# -*- coding: utf-8 -*-
"""DIABETES ANALYTICS.ipynb

Automatically generated by Colaboratory.

Original file is located at
    https://colab.research.google.com/drive/1AJ9I7KBbC--mXyoABUgQPZHMZoRRnpo4

DIABETES ANALYSIS AND PREDICTION

Cleaning the data
"""

import pandas as pd
import numpy as np

data = pd.read_csv("diabetes.csv")
data.head()

# checking for the number of records
data.shape

"""This shows that the number of patients were 768"""

data.dtypes
#checking the data types of the variables

# checking for duplicates
data_duplicate= data[data.duplicated()]
# finding the sum of the duplicates
sum(data.duplicated())
# checking the stats of the data
data.describe()

"""a value of 0 indicates that there is no duplicated data

Checking the Relation between Skin Thickness and Insulin
"""

import matplotlib.pyplot as plt
plt.scatter(data['SkinThickness'], data['Insulin'])
plt.xscale('log')
plt.show()

"""Checking for zeroes"""

import pandas as pd


# Check for zeros in the 'BloodPressure' column
zeros_in_blood_pressure = (data['BloodPressure'] == 0).sum()
print(f"Number of zeros in 'BloodPressure': {zeros_in_blood_pressure}")

# Check for zeros in the 'Insulin' column
zeros_in_insulin = (data['Insulin'] == 0).sum()
print(f"Number of zeros in 'Insulin': {zeros_in_insulin}")

# Check for zeros in the 'BMI' column
zeros_in_bmi = (data['BMI'] == 0).sum()
print(f"Number of zeros in 'BMI': {zeros_in_bmi}")
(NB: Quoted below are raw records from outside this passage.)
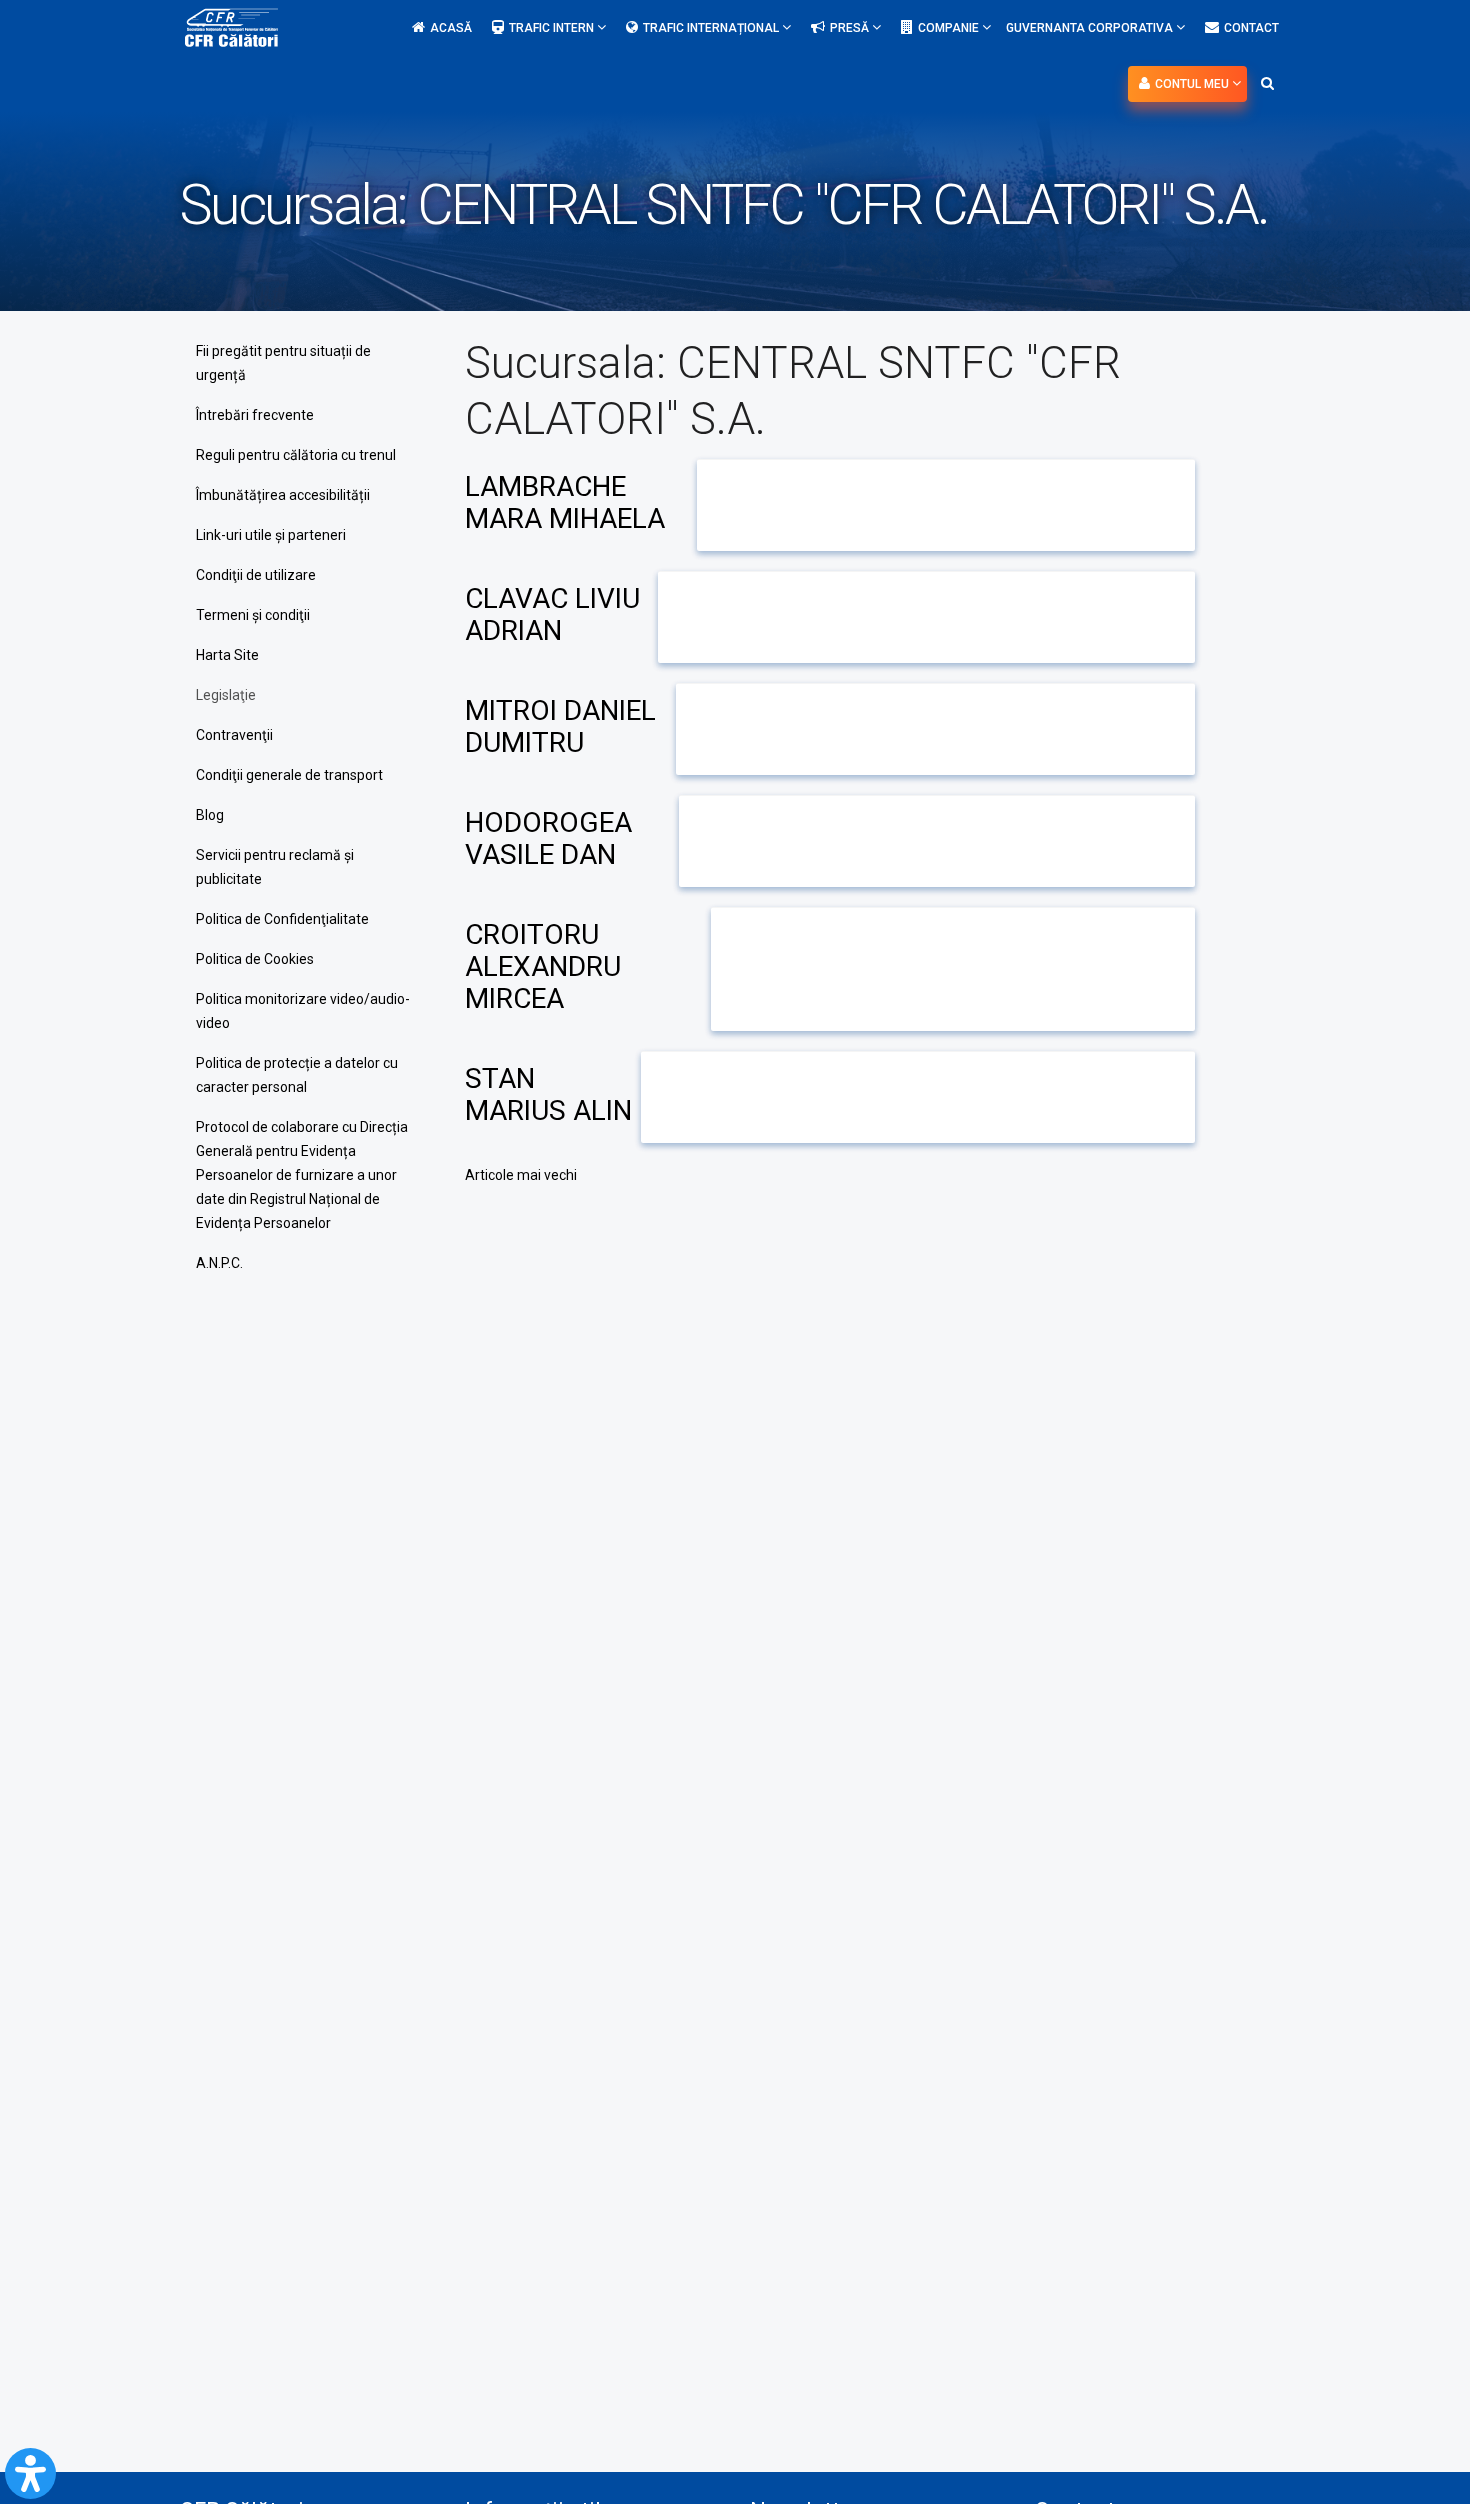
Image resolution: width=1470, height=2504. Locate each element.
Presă (851, 28)
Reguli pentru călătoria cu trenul (296, 455)
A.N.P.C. (219, 1263)
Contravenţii (234, 735)
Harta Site (227, 655)
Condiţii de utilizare (256, 575)
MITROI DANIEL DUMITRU (560, 726)
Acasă (451, 28)
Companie (950, 28)
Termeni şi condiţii (253, 615)
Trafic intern (553, 28)
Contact (1251, 28)
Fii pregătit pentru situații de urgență (283, 363)
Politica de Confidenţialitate (282, 919)
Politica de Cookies (255, 959)
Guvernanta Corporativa (1091, 28)
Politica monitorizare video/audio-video (303, 1011)
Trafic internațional (712, 28)
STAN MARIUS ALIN (548, 1094)
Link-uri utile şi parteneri (271, 535)
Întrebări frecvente (255, 415)
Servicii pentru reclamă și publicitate (275, 867)
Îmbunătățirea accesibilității (283, 495)
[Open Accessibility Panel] (30, 2473)
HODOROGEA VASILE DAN (548, 838)
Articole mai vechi (521, 1175)
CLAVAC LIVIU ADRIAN (552, 614)
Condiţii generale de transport (289, 775)
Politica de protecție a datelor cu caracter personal (297, 1075)
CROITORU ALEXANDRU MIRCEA (543, 966)
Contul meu (1193, 84)
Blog (210, 815)
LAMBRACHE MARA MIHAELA (565, 502)
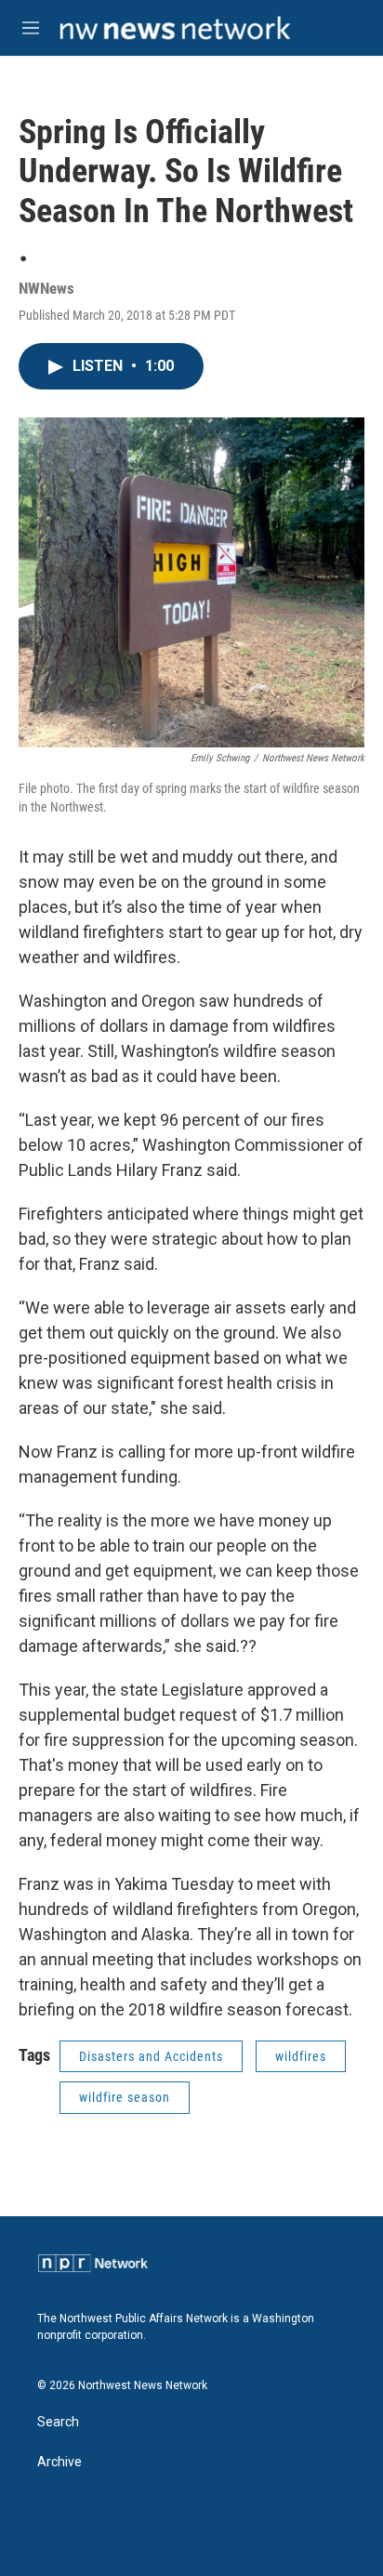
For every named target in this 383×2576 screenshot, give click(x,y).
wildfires (300, 2056)
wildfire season (124, 2097)
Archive (59, 2462)
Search (58, 2422)
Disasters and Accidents (151, 2056)
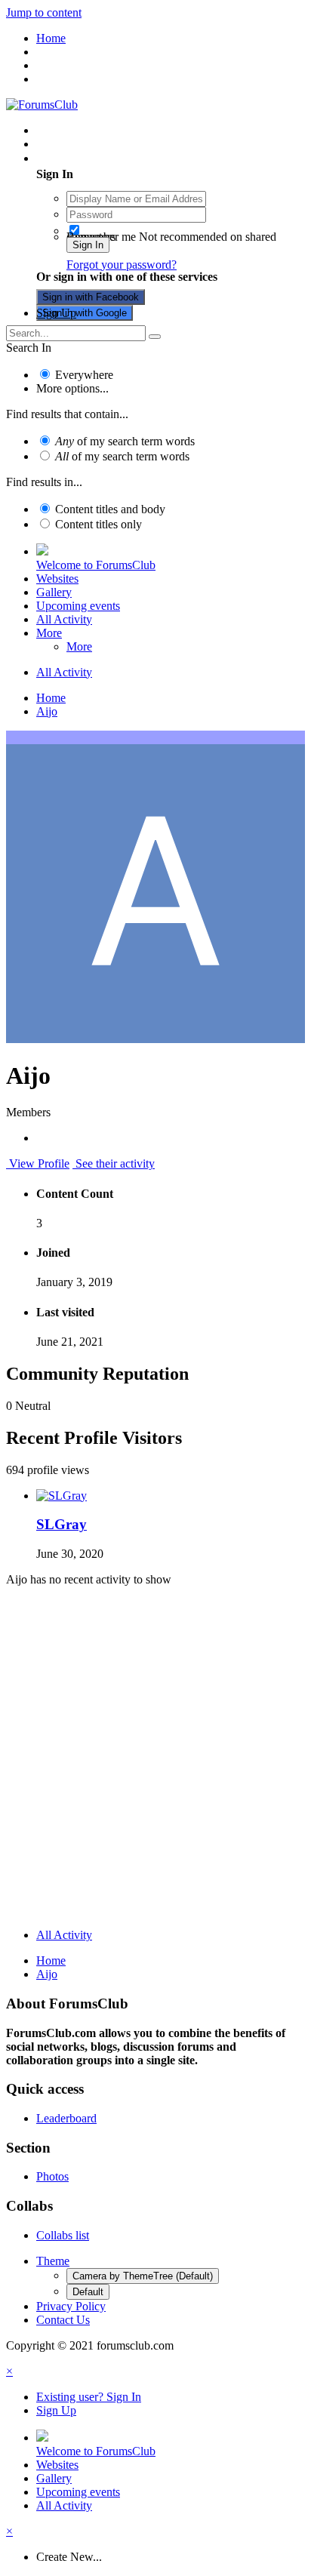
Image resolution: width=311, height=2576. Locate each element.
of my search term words (125, 441)
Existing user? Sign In (91, 158)
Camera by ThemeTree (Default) (142, 2276)
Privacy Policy (71, 2306)
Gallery (54, 592)
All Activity (64, 619)
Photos (52, 2176)
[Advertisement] (155, 1760)
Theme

"""These values of zero are impractical since the values for BloodPressure, Insulin and BMI pf an individual CAN NOT be zero

First Model for Predicting the Values where the BloodPressure, Insulin and BMI are 0
"""

import pandas as pd
from sklearn.model_selection import train_test_split
from sklearn.ensemble import RandomForestRegressor
from sklearn.metrics import mean_squared_error


X = data.drop(columns=['BloodPressure', 'Insulin', 'BMI'])  # Features
y = data[['BloodPressure', 'Insulin', 'BMI']]  # Target variables with missing values

# Split the data into training and test sets
X_train, X_test, y_train, y_test = train_test_split(X, y, test_size=0.2, random_state=42)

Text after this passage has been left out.